● **What this task involves**: Retype the material from the line containing "Viewport: 770px width, 405px" up to and including the line containing "The width and height of the screenshot is (512, 1024).". Leave the pictures out.

● **Source material**:
|---|
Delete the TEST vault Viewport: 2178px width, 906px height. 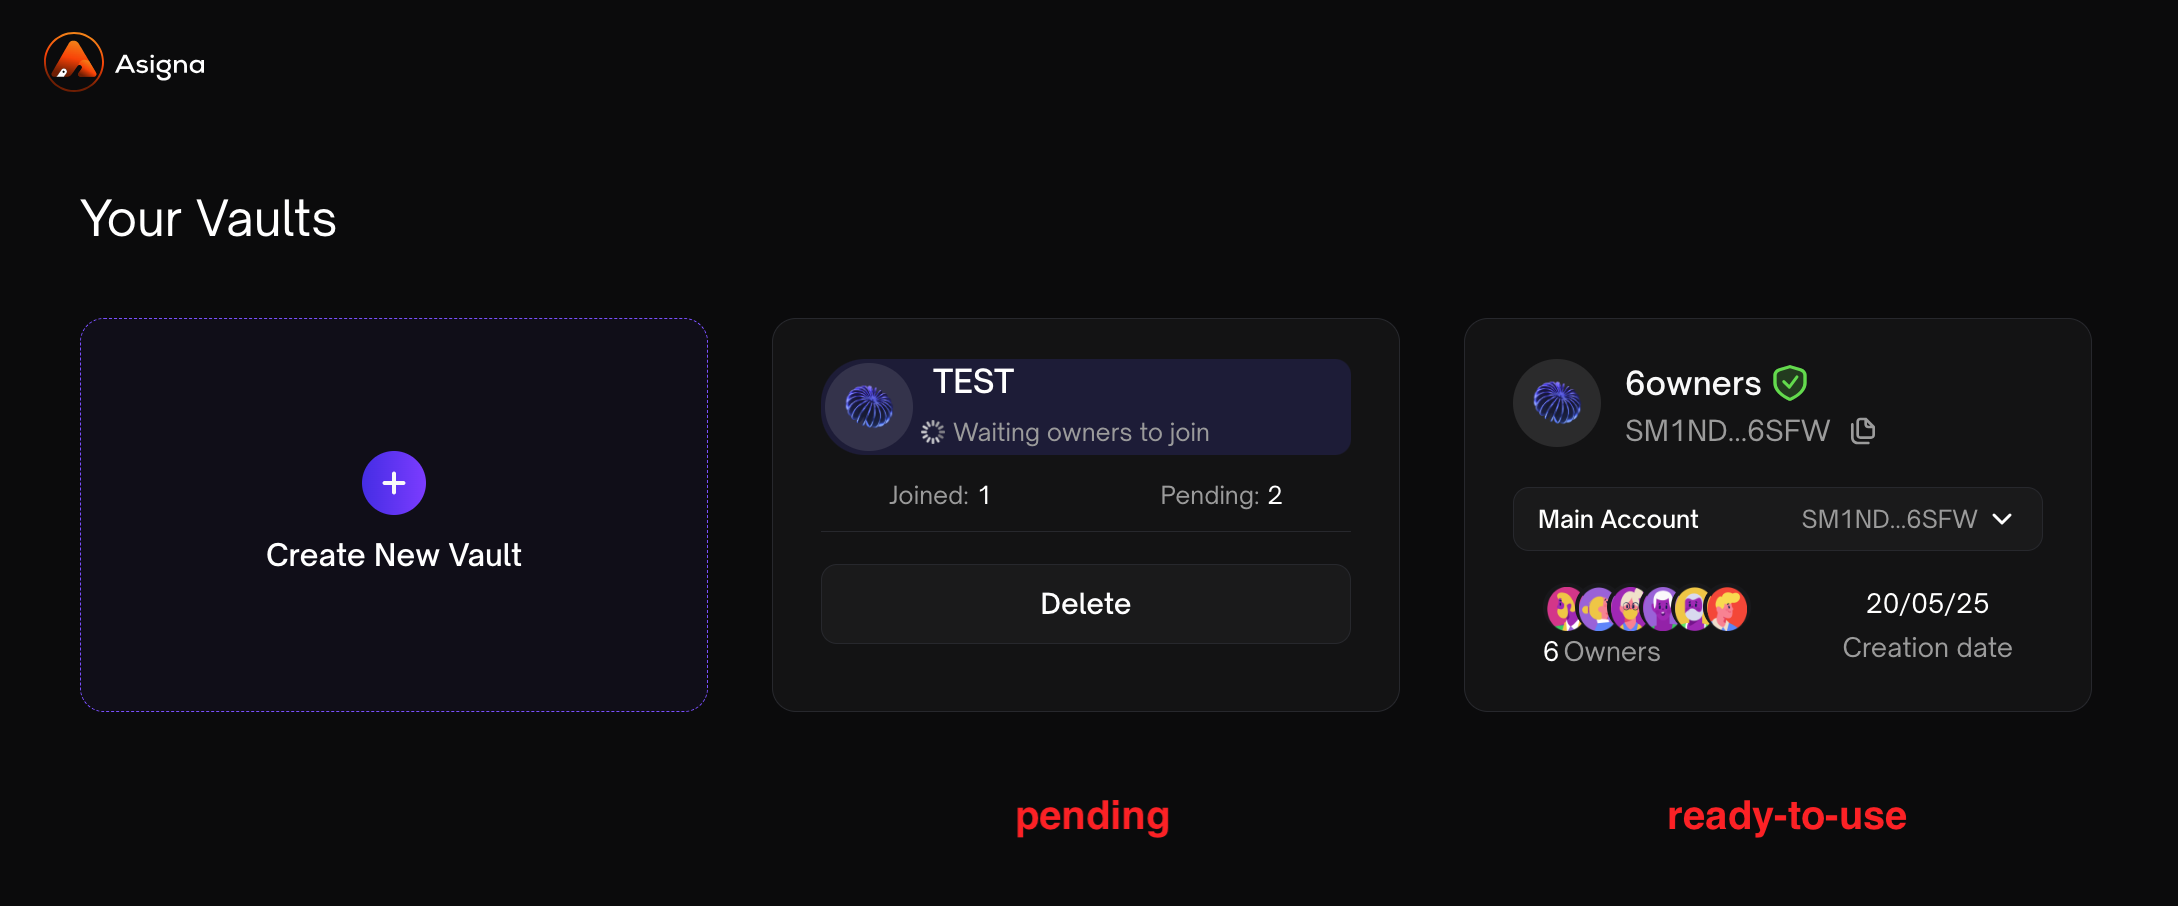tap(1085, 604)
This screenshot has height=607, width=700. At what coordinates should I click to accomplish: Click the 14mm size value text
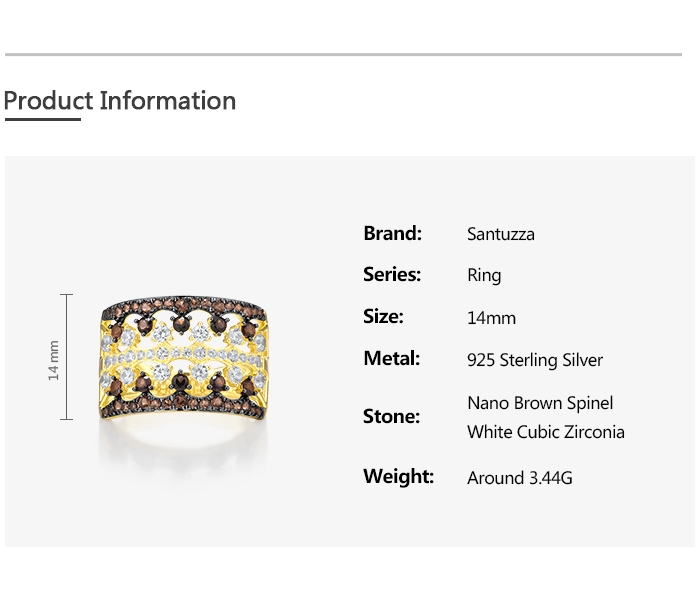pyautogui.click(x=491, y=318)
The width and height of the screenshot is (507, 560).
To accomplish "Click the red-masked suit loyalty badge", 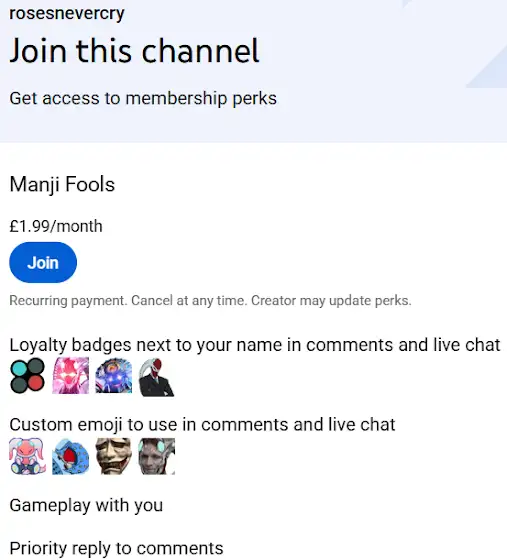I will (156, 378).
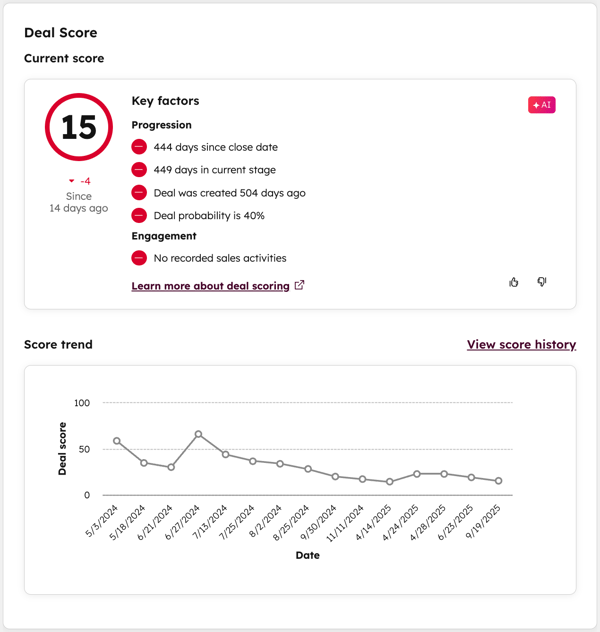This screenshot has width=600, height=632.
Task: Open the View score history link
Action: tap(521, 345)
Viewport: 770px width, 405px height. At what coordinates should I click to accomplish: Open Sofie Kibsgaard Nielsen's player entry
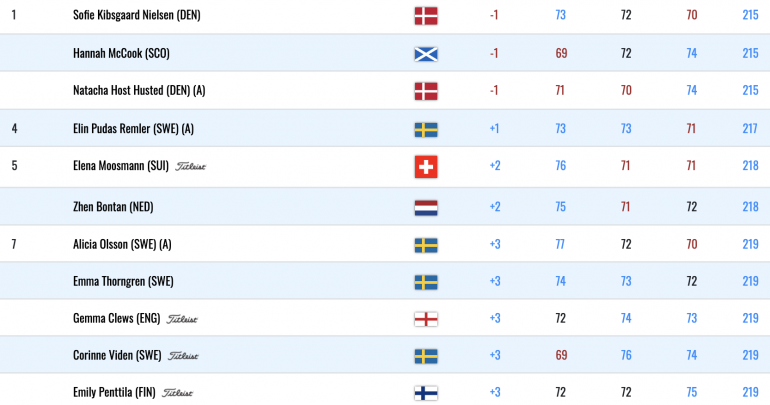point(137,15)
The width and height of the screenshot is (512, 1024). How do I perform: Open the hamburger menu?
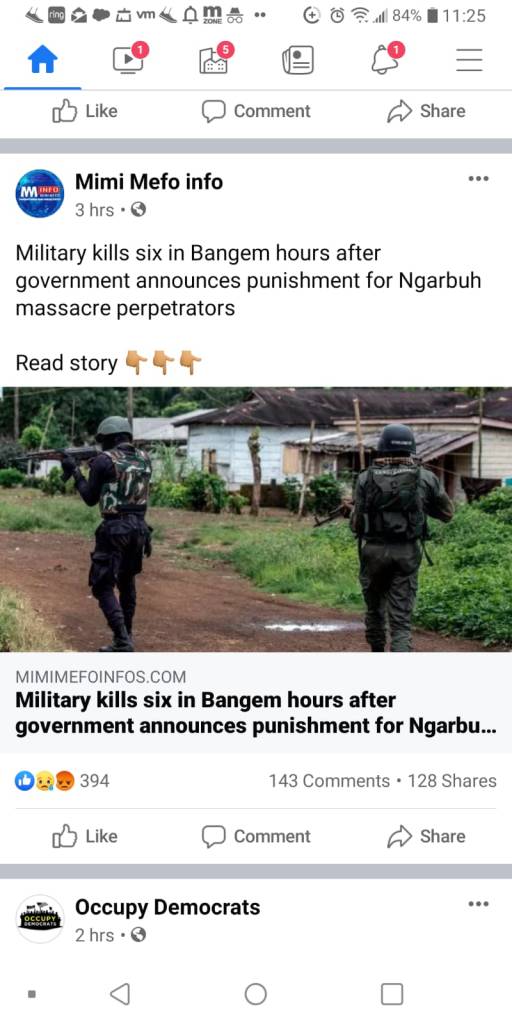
|---|
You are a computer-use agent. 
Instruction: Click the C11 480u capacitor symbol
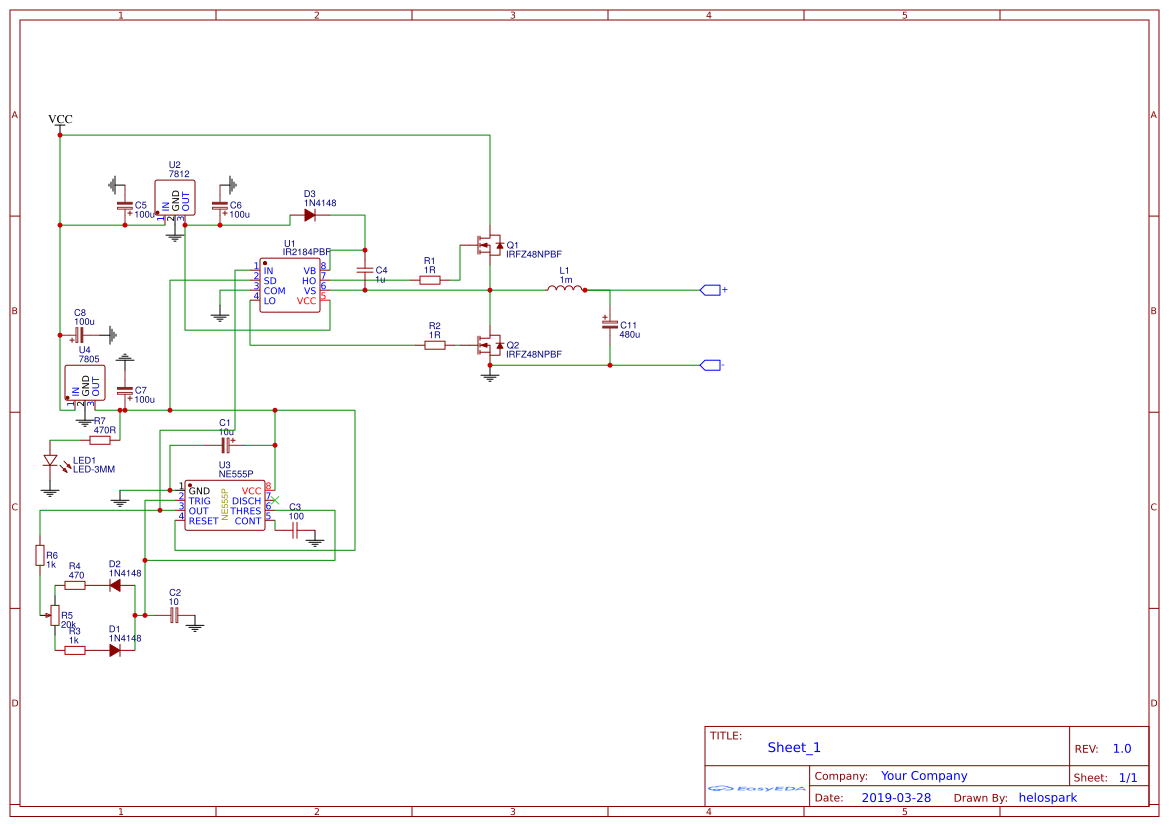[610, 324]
|---|
● **Exercise output**:
Viewport: 770px width, 405px height. At what coordinates should I click to accomplish: Open Sofie Kibsgaard Nielsen's player entry
point(137,15)
The width and height of the screenshot is (512, 1024). How do I perform: Open the hamburger menu?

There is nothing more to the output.